Top of Recorded information

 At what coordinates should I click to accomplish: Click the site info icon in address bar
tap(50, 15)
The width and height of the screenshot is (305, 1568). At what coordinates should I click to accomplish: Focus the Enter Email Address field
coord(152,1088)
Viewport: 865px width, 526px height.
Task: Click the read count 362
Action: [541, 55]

Bottom of Recorded information

* Directions
Output the line holding "The width and", then every later line through the end of the records above, exactly as given and nothing else.

* Output for this exercise
The width and height of the screenshot is (305, 1568). At what coordinates should I click to accomplish: Focus the Enter Email Address field
coord(152,1088)
Viewport: 865px width, 526px height.
Task: Click the read count 362
Action: [541, 55]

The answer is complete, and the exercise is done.